Эмпирически антибактериальную терапию следует назначать при тяжелых формах инвазивной диареи, для которой характерны острое начало с гемоколитом и слизью в кале, высокая лихорадка. Наиболее частыми энтеропатогенами в данном случае являются Shigella spp., Campylobacter spp. и Salmonella enterica. Важно проводить лечение госпитализированных пациентов, а также детей, посещающих детские учреждения, для снижения риска перекрестного заражения. Водянистая диарея не требует антибактериальной терапии, если не подозревается холера. Диарея с гемоколитом, не сопровождающаяся лихорадкой, в большинстве случаев также не требует назначения антибиотика, если не подозревается шигеллез.
В большинстве случаев антибиотик следует назначить перорально, лишь отдельные ситуации требуют парентерального введения: невозможность перорального применения (рвота, нарушение сознания), бактериемия, наличие иммунодефицита в случае лихорадки и возраст до 3 месяцев.
Как правило, ОГЭ протекает нетяжело, и, принимая во внимание, что основным лечением является пероральная регидратация, пациенты в большинстве случаев должны получать лечение на дому. Тем не менее существуют ситуации, требующие госпитализации пациентов с ОГЭ. Госпитализация показана в случае развития шока, неукротимой рвоты, безуспешности проводимой пероральной регидратации, развития тяжелой дегидратации (более 9 % массы тела), при появлении неврологической симптоматики (сопора, судорог и т. д.), при невозможности оказания качественной помощи в домашних условиях и подозрении на острую хирургическую патологию [1].
В нашей клинике антибактериальную терапию получали 100 % детей с бактериальной инфекцией, из них 40 % детей с гемоколитом независимо от этиологии. При этом лечение было эффективным: 20 % детей с сальмонеллезом, из них большинство младшего возраста, 1 ребенок с сальмонеллезным сепсисом, 7 % детей с шигеллезом, в 33 % случаев возбудитель оставался невыясненным. Бактериальная этиология была заподозрена клинически в совокупности с большим числом лейкоцитов в кале. Препаратом выбора были цефалоспорины III поколения (перорально или парентерально) и азитромицин. Антибактериальная терапия была эффективной. С вирусной диареей антибиотик получили 10 % детей, все в группе с подтвержденной ротавирусной инфекцией, из них 2 % – по поводу сопутствующей некишечной бактериальной инфекции, а 8 % – в первые сутки инфекции с учетом высокого уровня маркеров бактериального воспаления. Далее почти у всех этих детей антибактериальная терапия была отменена с учетом сохранения лихорадки и клинических симптомов ротавирусной инфекции, что в последующем позволило избежать неоправданного антибактериального лечения в случае ротавирусной диареи.

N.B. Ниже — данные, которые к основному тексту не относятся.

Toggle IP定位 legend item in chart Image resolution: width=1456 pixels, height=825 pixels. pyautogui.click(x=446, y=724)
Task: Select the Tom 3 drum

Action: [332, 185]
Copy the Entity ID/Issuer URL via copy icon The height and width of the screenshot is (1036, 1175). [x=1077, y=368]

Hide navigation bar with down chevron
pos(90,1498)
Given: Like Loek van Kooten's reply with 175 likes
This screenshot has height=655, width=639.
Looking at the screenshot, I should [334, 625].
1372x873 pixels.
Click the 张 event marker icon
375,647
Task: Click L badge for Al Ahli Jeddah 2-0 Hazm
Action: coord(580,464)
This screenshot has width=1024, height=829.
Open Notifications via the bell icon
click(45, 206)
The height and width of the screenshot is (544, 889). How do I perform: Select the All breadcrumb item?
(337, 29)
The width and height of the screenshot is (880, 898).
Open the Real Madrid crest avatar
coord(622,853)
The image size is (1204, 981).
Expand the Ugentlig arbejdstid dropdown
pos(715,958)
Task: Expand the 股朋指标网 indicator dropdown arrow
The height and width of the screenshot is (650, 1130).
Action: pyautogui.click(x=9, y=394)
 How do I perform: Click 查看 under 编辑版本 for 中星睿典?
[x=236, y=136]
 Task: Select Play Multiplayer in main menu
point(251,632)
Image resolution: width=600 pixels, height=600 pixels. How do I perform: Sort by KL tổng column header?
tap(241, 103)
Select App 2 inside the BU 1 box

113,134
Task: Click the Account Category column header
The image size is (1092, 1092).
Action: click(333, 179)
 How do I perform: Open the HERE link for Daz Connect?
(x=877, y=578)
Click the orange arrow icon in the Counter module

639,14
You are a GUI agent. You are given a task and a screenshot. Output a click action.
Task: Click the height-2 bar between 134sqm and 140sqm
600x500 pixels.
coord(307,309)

Опыт отделения также позволяет говорить о значительной помощи в этиологической диагностике диареи экспресс-тестов для определения ротавирусной и аденовирусной инфекций, что сопоставимо с литературными данными [1]. Кроме того, с учетом тяжести течения ротавирусной диареи, а также ведущей роли ротавируса среди кишечной инфекции вообще необходимо широкое внедрение в практику вакцинопрофилактики ротавирусной инфекции и скорейшее лицензирование обеих существующих пероральных вакцин в России, что позволит избежать тяжелых форм заболевания и снизить связанную с ним смертность.